## Exercise goal
Your answer is to be the exact text of the lines from the one containing "Screen dimensions: 1778x972" through the final line of the entries, restated in full, with pictures omitted.
(Material shown Opens)
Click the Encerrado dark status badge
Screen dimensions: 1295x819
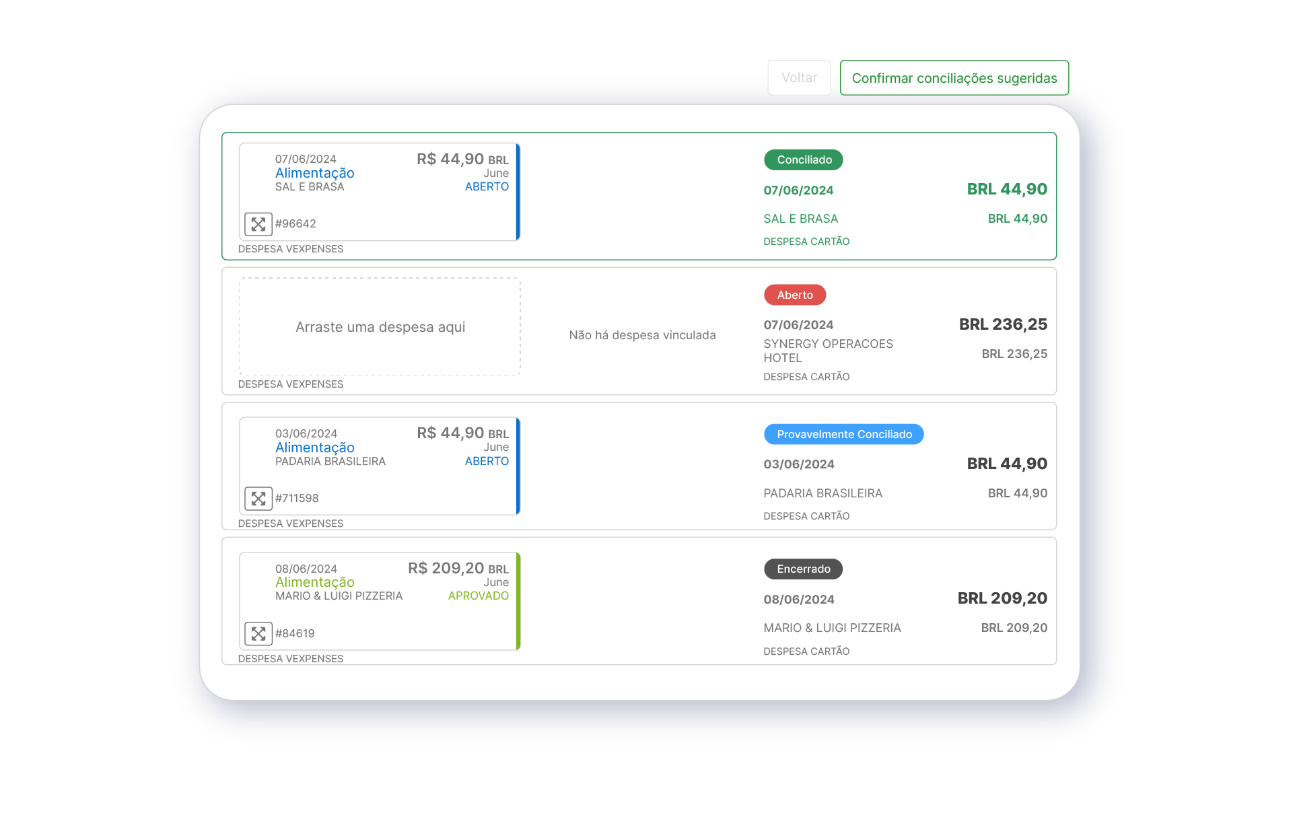click(803, 569)
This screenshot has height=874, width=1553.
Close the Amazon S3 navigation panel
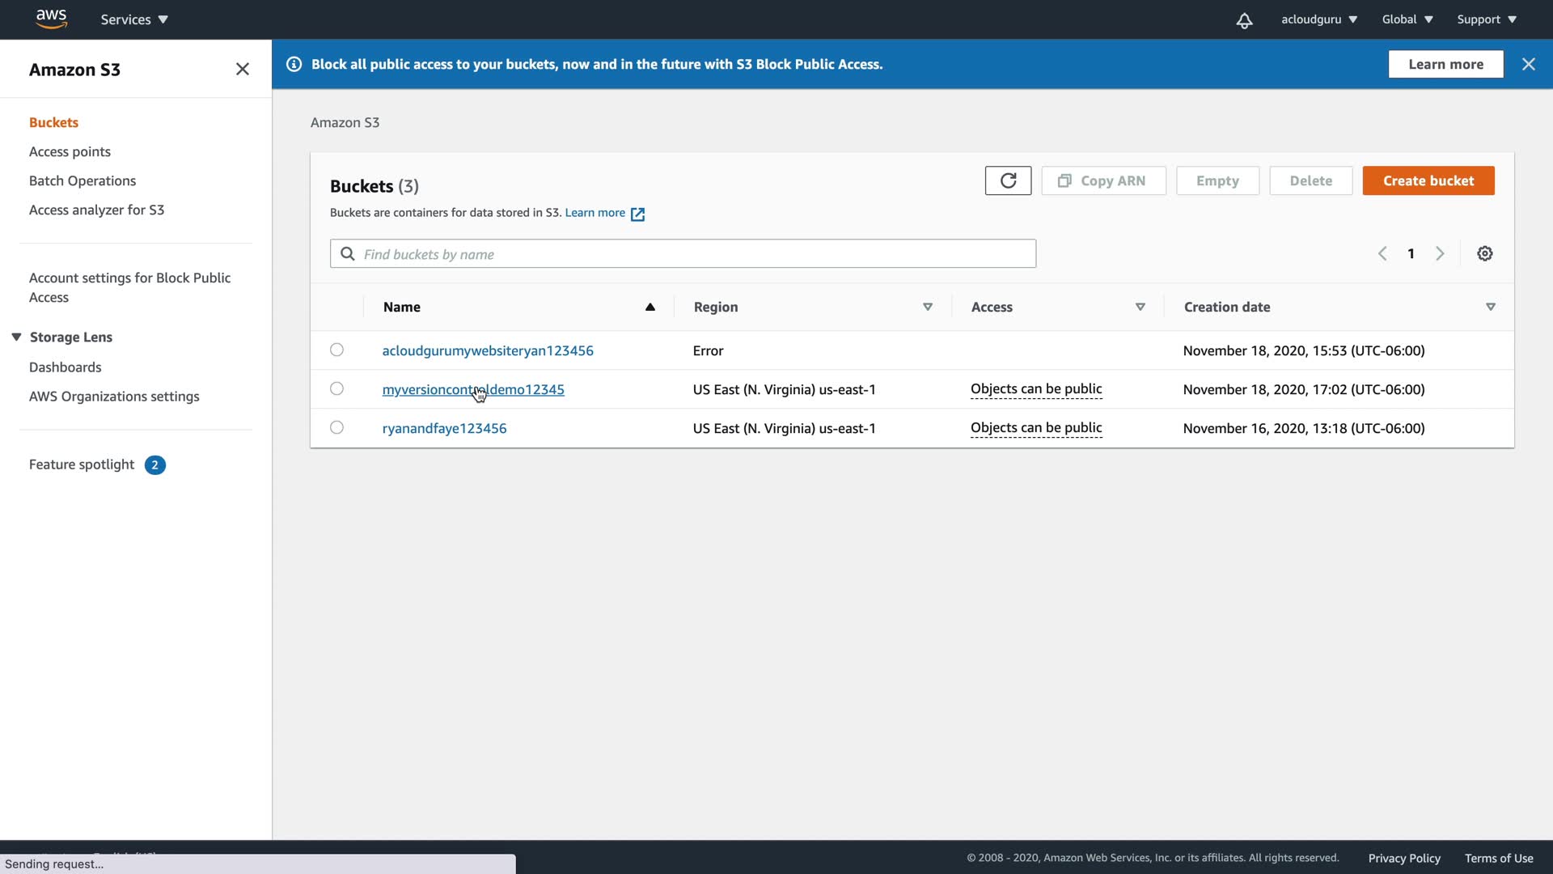tap(242, 69)

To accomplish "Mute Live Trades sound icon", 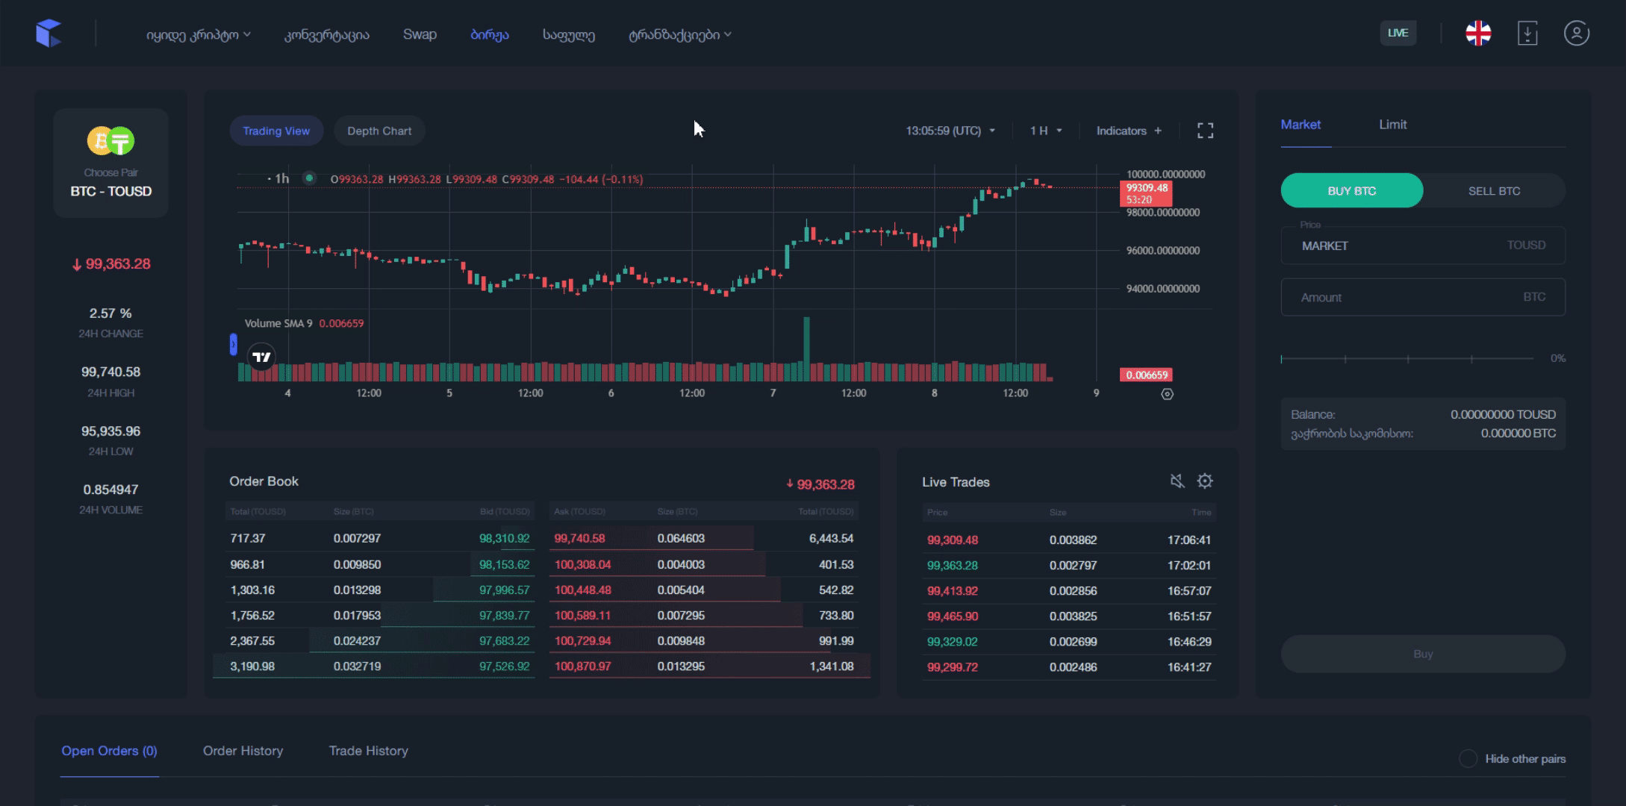I will point(1177,481).
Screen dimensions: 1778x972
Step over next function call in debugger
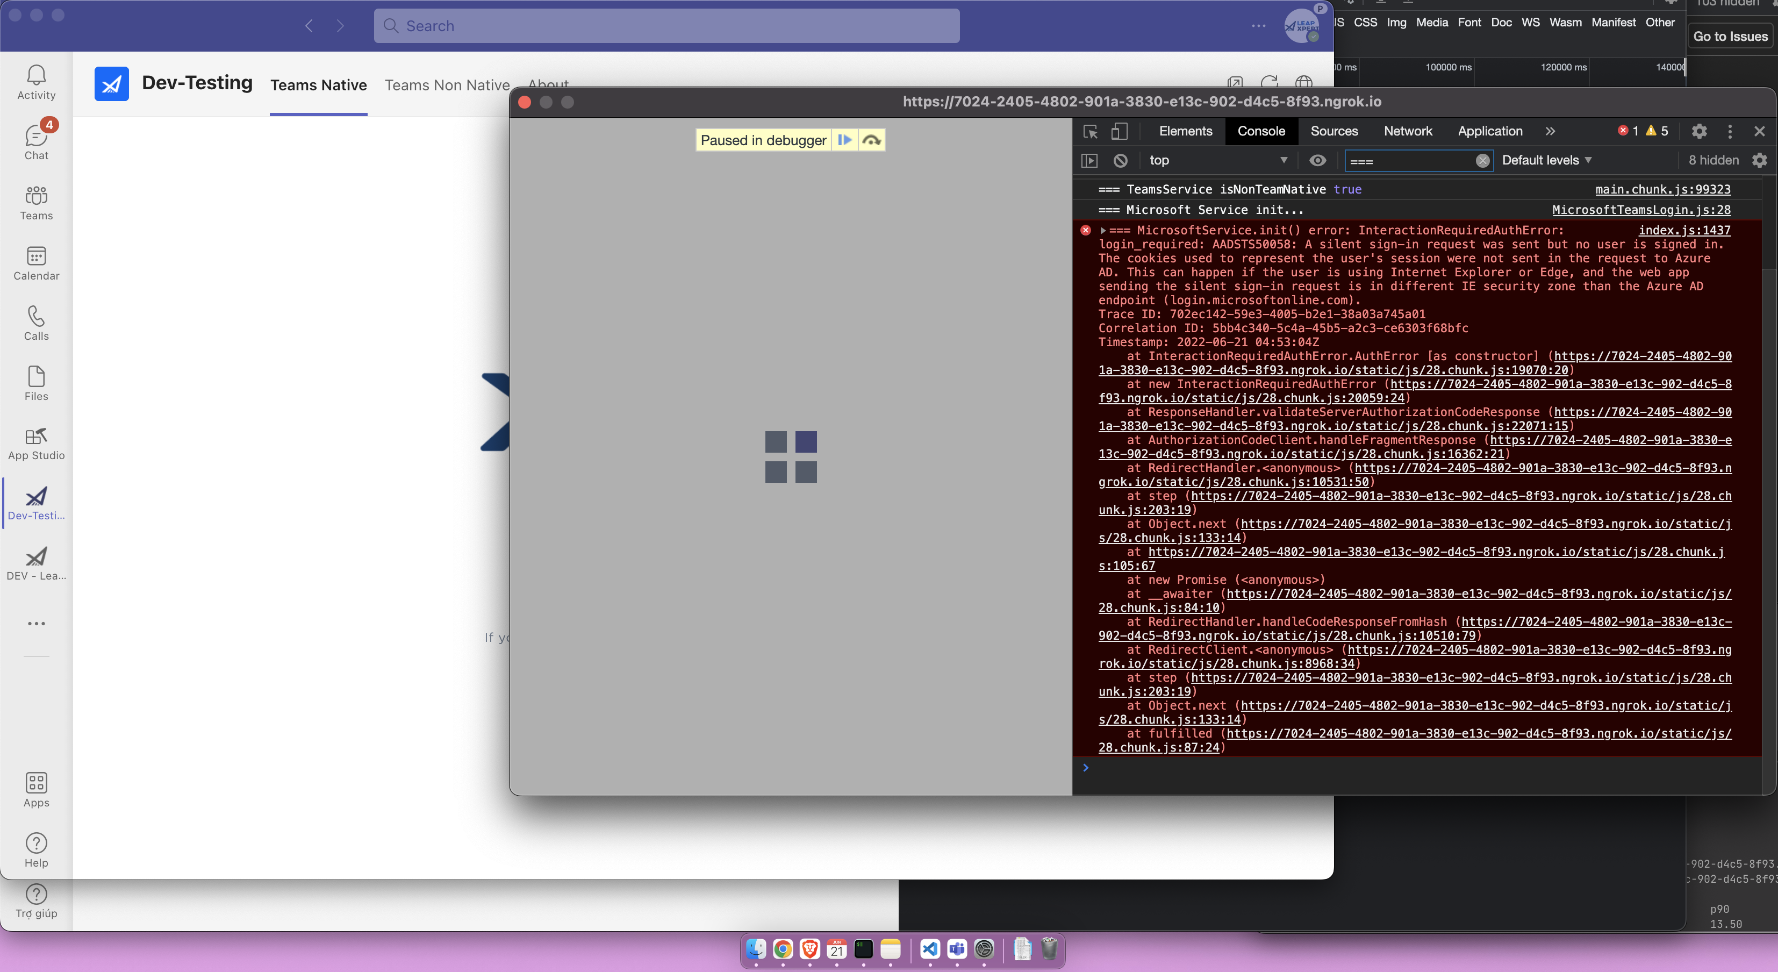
(Material shown Closes)
## Task output
Screen dimensions: 1778x972
Step over next function call in debugger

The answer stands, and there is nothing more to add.